Sony is raising PlayStation 5 prices again, with increases ranging from $100 to $150 depending on the model, according to a report from Ars Technica. This marks another significant bump for a console that has already seen price adjustments since its 2020 launch.

The driving force behind the hike, per Ars Technica, is ongoing shortages in memory and storage components that have been squeezing the broader consumer tech market. Sony isn't alone in dealing with these pressures, but PlayStation owners are the ones absorbing the cost.

What this means for the PS5's market position

A $100-$150 price increase is no small thing. Depending on where the final price lands, the PS5 could push into territory that makes it a genuinely tough sell against PC gaming setups and the competition. Microsoft has been playing a long game with Game Pass and hardware pricing strategy, and Sony handing them a potential value gap isn't ideal timing.

For players who have been sitting on the fence waiting for a good entry point, this news is basically the opposite of what they wanted to hear. The PS5 is already several years into its lifecycle, which traditionally is when consoles become more affordable, not less.

Supply chain problems aren't going away

The memory and storage shortage affecting Sony is part of a wider industry crunch that has made everything from SSDs to smartphones more expensive. Manufacturers have been dealing with constrained supply and elevated production costs, and those expenses are increasingly being passed down to consumers rather than absorbed at the corporate level.

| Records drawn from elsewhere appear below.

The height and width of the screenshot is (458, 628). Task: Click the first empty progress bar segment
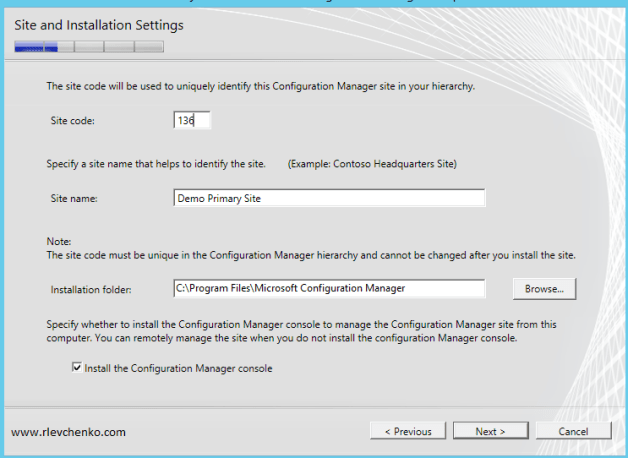89,46
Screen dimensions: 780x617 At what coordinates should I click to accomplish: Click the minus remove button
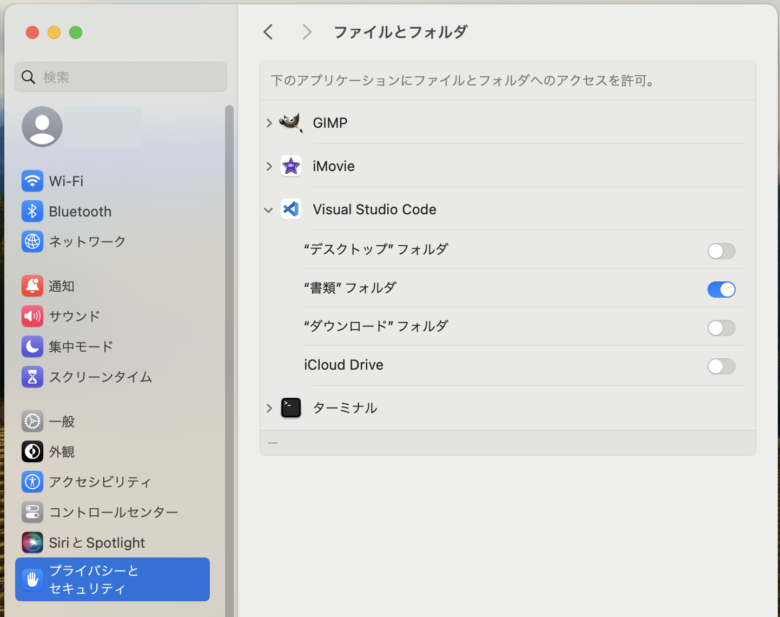(272, 442)
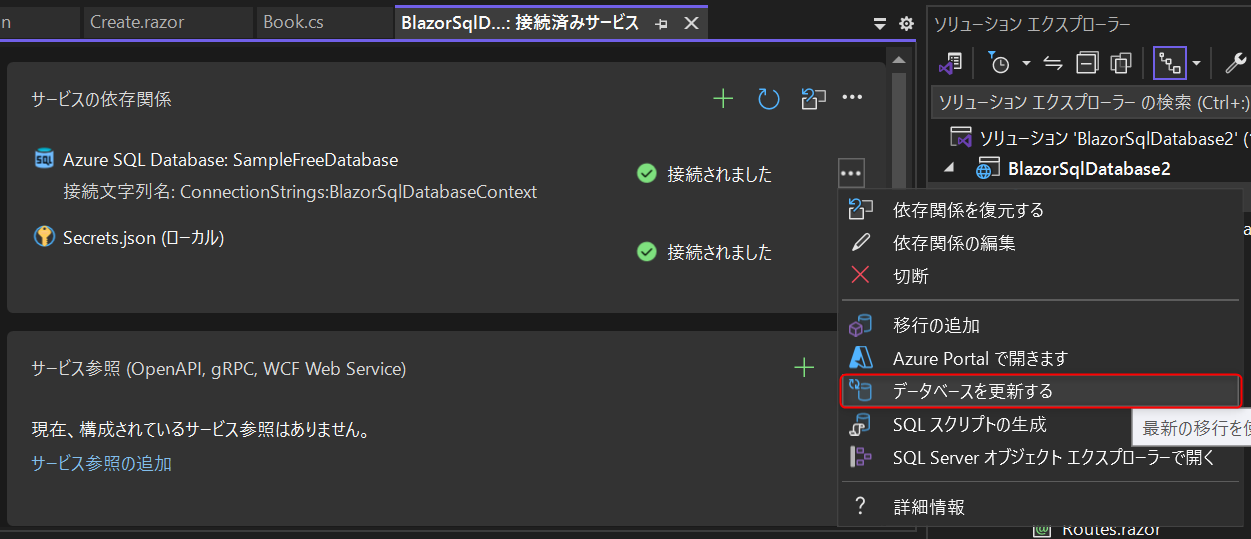
Task: Open the pending changes filter dropdown arrow
Action: pos(1026,64)
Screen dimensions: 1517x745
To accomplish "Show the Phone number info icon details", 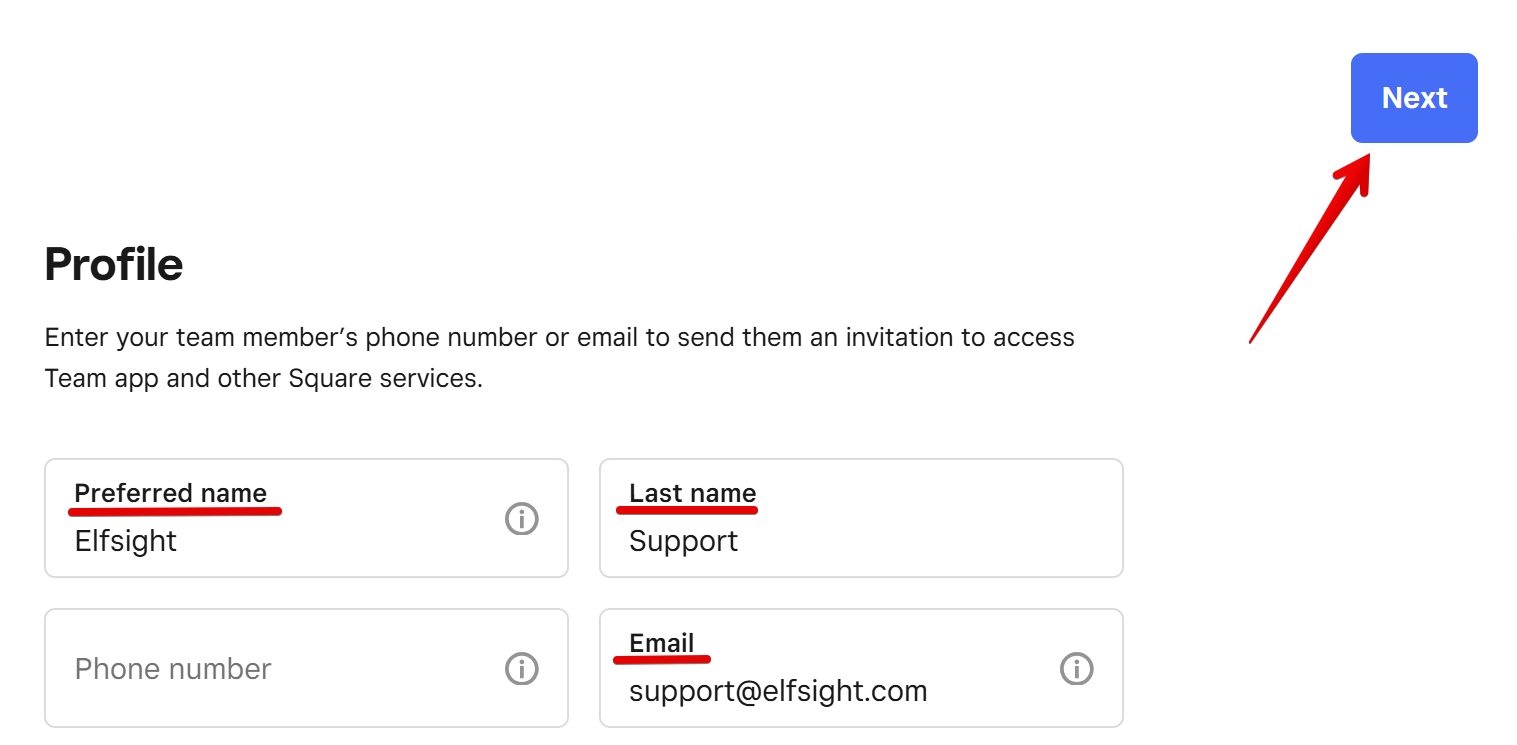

It's worth noting that Sony has navigated price increases before without catastrophic sales fallout, particularly in European and Asian markets where currency fluctuations forced similar moves in prior years. Whether the North American market reacts the same way to a straightforward price hike remains to be seen.

If you were planning to pick up a PS5 soon, the message from this news is fairly clear - buy sooner rather than later if you can find one at the current price. Once retailers cycle through existing stock, the new pricing will be the new normal.